Segundo Rodrigo Faucz, também membro da defesa, Lopes, de 49 anos, foi socorrido ao Hospital Glória D’Or, onde permanece internado com apenas 30% de capacidade cardíaca e comprometimento renal. Ele tentava transferência de unidade hospitalar até o último domingo, conforme permitido por seu convênio médico.
Fabiano Lopes atuava há mais tempo no processo, acompanhando as acusações contra Jairinho desde o início e coordenando o restante da defesa. Mesmo com a gravidade do quadro, não houve pedido formal de adiamento do julgamento à Justiça.
Rodrigo Faucz relatou que “a gente acabou não fazendo o pedido de adiamento.
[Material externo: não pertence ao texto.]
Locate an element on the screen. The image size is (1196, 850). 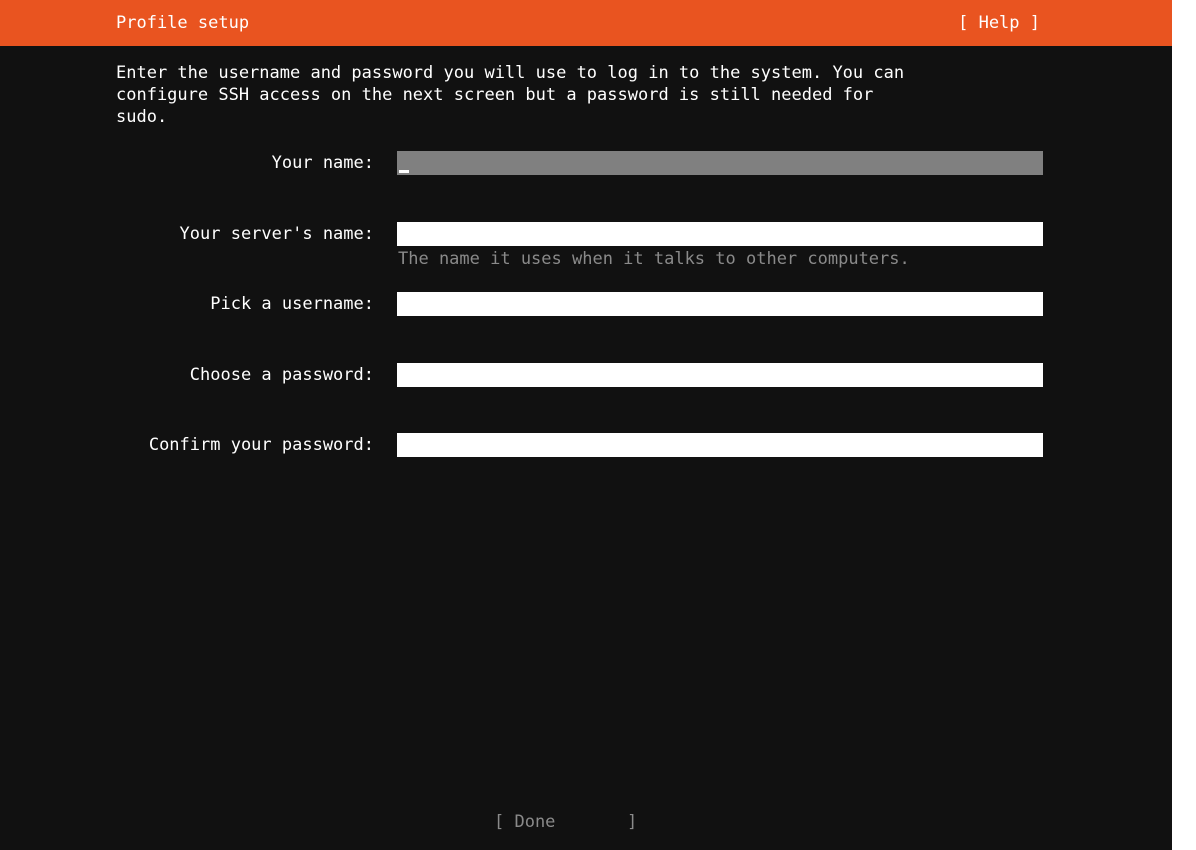
server-name-input is located at coordinates (720, 234).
Informalmente, conversei com a acusação, que falou que o infarto do coordenador da equipe, do mais antigo, não é motivo suficiente para adiar quando tem outros advogados”.
O julgamento ocorre cinco anos após a morte de Henry Borel, com sete jurados encarregados de decidir sobre a responsabilidade de Jairinho e Monique Medeiros, mãe do menino, que tinha quatro anos e morreu em março de 2021. Ambos estão presos desde abril daquele ano.
Tentativa de transferência do julgamento para outra cidade foi negada, sob argumento de repercussão nacional e competência do distrito do possível crime. O Tribunal de Justiça autorizou o depoimento de Miriam Santos Rabelo Costa, que acusa o pai de Henry de agressões e, segundo a defesa, teria informações relevantes. Leniel Borel afirmou não poder se manifestar.